For women, happiness isn’t the issue. Equality is

Women listen to lawmakers speak about equal pay during a “When Women Succeed, America Succeeds” bus tour stop in Ohio in 2014. (Melina Mara/The Washington Post)
Women listen to lawmakers speak about equal pay during a “When Women Succeed, America Succeeds” bus tour stop in Ohio in 2014. (Melina Mara/The Washington Post)

It’s possible to point out that women still have a much harder time than men fitting work and family together without saying that women are “secretly miserable” or that they shouldn’t value career and financial independence. I, for one, could not imagine life without my career, full stop. I believe that both women and men would ideally like a blend of fulfilling work and close relations with people they love, however they construct a family.

As I argue in my new book, the desire to advance our personal goals and live up to our potential is one side of human nature, but the desire to connect to and invest in others is the other, equal side. Human history, neurobiology, psychology and anthropology all bear this out. The real revolution will be to find a way for all of us, women and men, rich and poor, to live lives that allow us to compete and care in whatever measure we choose. We are still a long way from that world.

In their paper “The Paradox of Declining Female Happiness,” Betsey Stevenson and Justin Wolfers may rule out work-family conflict as a source of women’s growing unhappiness, but I’m not sure they are asking the right questions. Why should we assume that if work-family conflict is the problem, we should see a decline in female happiness among “women in their peak child-rearing years or women with young children in the home”?

Moreover, it’s hard to take a snapshot of happiness. When you have a job you like and a family you love and you’re managing to juggle it, it’s often exhilarating! On the other hand, when your child is sick or you are continually exhausted from multi-tasking, you can often feel, as my husband has written about his experience as a lead parent, that you are “doing a bad job as both a parent and a professional”. It’s complicated.

Let’s not let data deny the obvious.  If work-family conflict for women isn’t a problem, then why is there an entire industry trying to solve it? Why would Sheryl Sandberg write “Lean In” in the first place if she didn’t see women in the workforce taking a slower track or switching to more flexible jobs in anticipation of having children? Why do  41 percent of mothers say having a family has made career advancement harder, as opposed to 20 percent of fathers?

We have revolutionized women’s roles in my lifetime. But real equality between women and men remains elusive: We are stuck with only  20 percent of top jobs held by women and more than 30 percent of women living in poverty or on its brink – a combination I refer to as an “unlovely symmetry”. The vast majority of those women at the bottom are  single mothers, people who must be breadwinners and caregivers both with little social or economic support.

We value women today chiefly to the extent that they are engaged in men’s traditional work – earning a living and advancing in their jobs or careers.

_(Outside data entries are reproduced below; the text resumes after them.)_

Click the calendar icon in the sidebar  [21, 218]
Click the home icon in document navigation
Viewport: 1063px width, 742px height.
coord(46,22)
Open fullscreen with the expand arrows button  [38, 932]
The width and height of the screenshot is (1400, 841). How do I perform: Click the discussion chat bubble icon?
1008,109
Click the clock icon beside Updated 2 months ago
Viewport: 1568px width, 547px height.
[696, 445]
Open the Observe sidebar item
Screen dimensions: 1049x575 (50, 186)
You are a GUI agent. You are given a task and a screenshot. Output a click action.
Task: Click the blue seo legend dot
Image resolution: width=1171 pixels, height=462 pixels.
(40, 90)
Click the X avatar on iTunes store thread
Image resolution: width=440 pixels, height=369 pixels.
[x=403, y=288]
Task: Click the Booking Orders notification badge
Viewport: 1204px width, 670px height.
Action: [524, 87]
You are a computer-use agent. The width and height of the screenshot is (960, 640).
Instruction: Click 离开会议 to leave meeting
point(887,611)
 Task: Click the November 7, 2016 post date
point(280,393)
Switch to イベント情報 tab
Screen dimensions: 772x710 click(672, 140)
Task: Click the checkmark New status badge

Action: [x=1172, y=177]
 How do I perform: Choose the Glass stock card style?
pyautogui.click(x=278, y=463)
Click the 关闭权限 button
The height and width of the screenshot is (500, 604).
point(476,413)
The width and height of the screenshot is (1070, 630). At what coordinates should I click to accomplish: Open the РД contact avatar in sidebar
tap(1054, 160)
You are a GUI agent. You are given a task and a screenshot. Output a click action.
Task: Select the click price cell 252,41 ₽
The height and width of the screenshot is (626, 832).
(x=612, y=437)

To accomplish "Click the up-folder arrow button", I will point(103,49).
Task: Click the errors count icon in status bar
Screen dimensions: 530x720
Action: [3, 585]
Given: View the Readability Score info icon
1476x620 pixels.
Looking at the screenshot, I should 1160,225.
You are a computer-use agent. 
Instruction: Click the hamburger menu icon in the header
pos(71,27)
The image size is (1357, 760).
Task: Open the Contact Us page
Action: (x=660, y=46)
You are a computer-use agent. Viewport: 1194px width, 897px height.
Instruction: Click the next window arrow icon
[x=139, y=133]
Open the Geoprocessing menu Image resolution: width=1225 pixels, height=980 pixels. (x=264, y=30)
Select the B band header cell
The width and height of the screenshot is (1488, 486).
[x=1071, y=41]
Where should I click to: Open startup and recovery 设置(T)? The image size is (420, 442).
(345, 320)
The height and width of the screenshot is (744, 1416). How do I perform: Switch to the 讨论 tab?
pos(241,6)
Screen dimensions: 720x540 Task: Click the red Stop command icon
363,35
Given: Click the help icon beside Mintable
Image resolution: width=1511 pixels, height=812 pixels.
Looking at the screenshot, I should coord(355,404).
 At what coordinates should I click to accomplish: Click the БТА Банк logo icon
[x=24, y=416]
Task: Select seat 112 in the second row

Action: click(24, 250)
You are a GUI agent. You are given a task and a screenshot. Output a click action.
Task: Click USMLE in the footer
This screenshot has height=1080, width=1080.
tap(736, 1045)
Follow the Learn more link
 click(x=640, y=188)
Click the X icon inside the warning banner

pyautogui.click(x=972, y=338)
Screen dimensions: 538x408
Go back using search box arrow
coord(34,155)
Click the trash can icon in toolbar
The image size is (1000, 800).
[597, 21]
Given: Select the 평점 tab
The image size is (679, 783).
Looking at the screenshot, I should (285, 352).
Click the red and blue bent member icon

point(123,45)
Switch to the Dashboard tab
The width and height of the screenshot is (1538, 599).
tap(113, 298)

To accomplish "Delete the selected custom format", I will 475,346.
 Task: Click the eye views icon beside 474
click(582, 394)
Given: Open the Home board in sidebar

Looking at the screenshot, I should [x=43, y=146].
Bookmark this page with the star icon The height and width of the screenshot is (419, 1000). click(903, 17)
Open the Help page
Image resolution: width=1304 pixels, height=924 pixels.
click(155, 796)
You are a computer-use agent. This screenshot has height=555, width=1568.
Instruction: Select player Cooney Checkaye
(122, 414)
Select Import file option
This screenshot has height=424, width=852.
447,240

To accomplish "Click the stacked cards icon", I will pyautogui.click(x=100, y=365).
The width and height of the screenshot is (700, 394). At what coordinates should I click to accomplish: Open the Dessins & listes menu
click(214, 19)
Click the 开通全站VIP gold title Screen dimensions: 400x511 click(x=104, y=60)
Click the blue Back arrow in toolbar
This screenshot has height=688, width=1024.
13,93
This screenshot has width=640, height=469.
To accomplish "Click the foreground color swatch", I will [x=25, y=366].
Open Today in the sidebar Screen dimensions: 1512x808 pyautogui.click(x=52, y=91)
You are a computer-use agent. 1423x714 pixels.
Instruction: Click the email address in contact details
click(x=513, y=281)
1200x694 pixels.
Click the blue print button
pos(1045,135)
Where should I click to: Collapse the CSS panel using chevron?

We do not value women’s traditional work of care, even though that work is just as essential to human flourishing as the production of income. That leaves an enormous full-time job to be done around the edges of another full-time job. Wealthy women can buy their way out of that problem by hiring much poorer women. But poor women are stuck. And men are missing out on precisely what so many working women want: the joys of a job and of a family you actually see and care for.

Happiness is not the issue. Equality is the issue. We need real parity in roles and values, a world in which we ask young men just as often as we ask young women how they are going to fit their work and their families together – whether it’s caring for children or at some point their own parents, or a sick or disabled spouse or sibling.

We need an economy in which all workplaces assume that all workers — men just as much as women — will have care giving responsibilities at some point in their working lives and thus adopt an entire range of policies, from deeply flexible hours and career intervals to extended coverage plans when a worker must be out, to make room for that care.

We need a government that recognizes that raising children, particularly in their formative first five years of life and in the teenage years in which they most often make bad life-changing choices, is the most important investment a society can make – even more than investment in bridges and ports and broadband – and supports both unpaid and paid care accordingly.

And we need a culture in which an attractive man is as competent at home as an attractive woman is competent in the office. We need a vision of masculinity that imagines men not just “helping” at home but pulling an equal load and being equally responsible for figuring out what needs to be done.

This is not simply a women’s issue, and it’s certainly not a myth. It’s a social and economic issue, for all of us.

Anne-Marie Slaughter is the president and chief executive of  New America, a former Princeton professor and director of policy planning for the State Department. Her most recent book is Unfinished Business: Women Men Work Family.